Você já sabe que produzir com custos equilibrados é fundamental para garantir a viabilidade da atividade cafeeira.
A seguir, será apresentada uma análise de quadrantes que demonstra o comportamento das propriedades cafeeiras, correlacionando produtividade e custo de produção, e a margem líquida com o objetivo de compreender o desempenho do grupo e identificar padrões de resultado.
Gráfico 1. Relação entre Produtividade (sacas/hectare), Custo Operacional Efetivo (R$/ha) e Margem Líquida (R$/ha) na safra 2024/2025.

Fonte: Departamento de Inteligência da Labor Rural.

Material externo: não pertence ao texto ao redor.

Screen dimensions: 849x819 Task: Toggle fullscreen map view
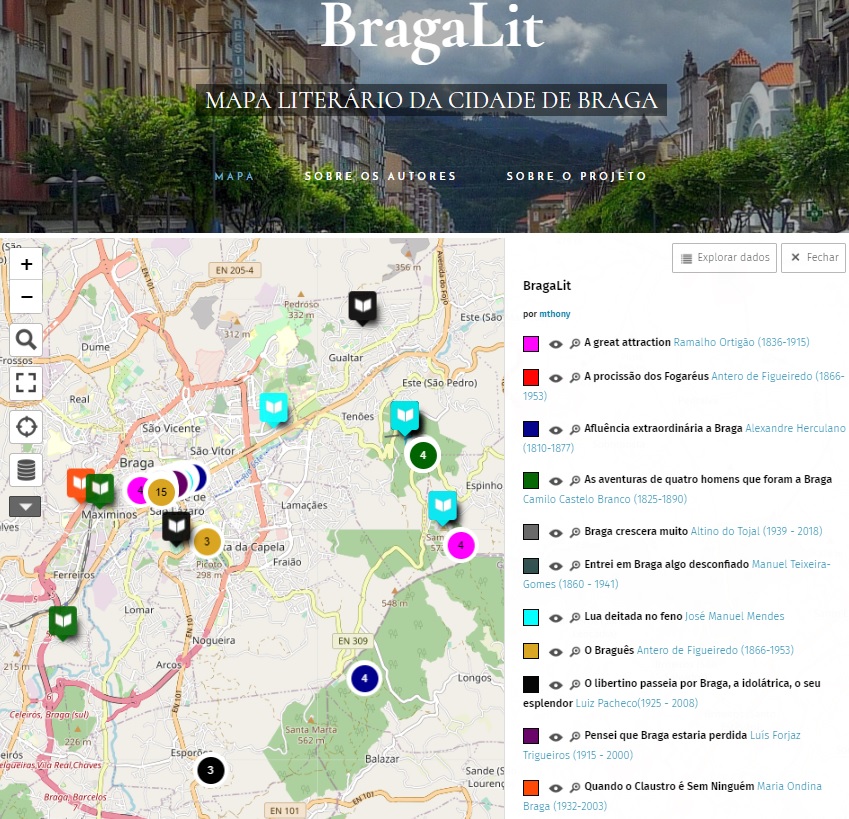coord(26,383)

A análise dos quadrantes demonstra que o Q3, definido por produtividade acima de 66,59 sc/ha e COE abaixo de 28.855 R$/ha, apresenta a maior margem líquida por hectare, sendo 123% superior à do Q1. O Q2 reúne sistemas com alta produtividade, porém com custos elevados, indicando que produtividade sem controle do COE compromete a margem. O Q4 expressa eficiência operacional sem escala produtiva, enquanto o Q1 representa o cenário mais crítico, combinando baixa produtividade e alto custo.
O ponto ótimo do sistema está no Q3, onde produção e eficiência operacional se equilibram. A estratégia é objetiva. Fazendas do Q2 devem equilibrar o custo operacional efetivo para migrar ao Q3. Fazendas do Q4 precisam elevar a produtividade mantendo o controle de custos. Fazendas do Q1 exigem reorganização estrutural do sistema produtivo. O objetivo central é ampliar a concentração de propriedades no Q3, consolidando produtividade, custo e margem em um mesmo padrão de eficiência.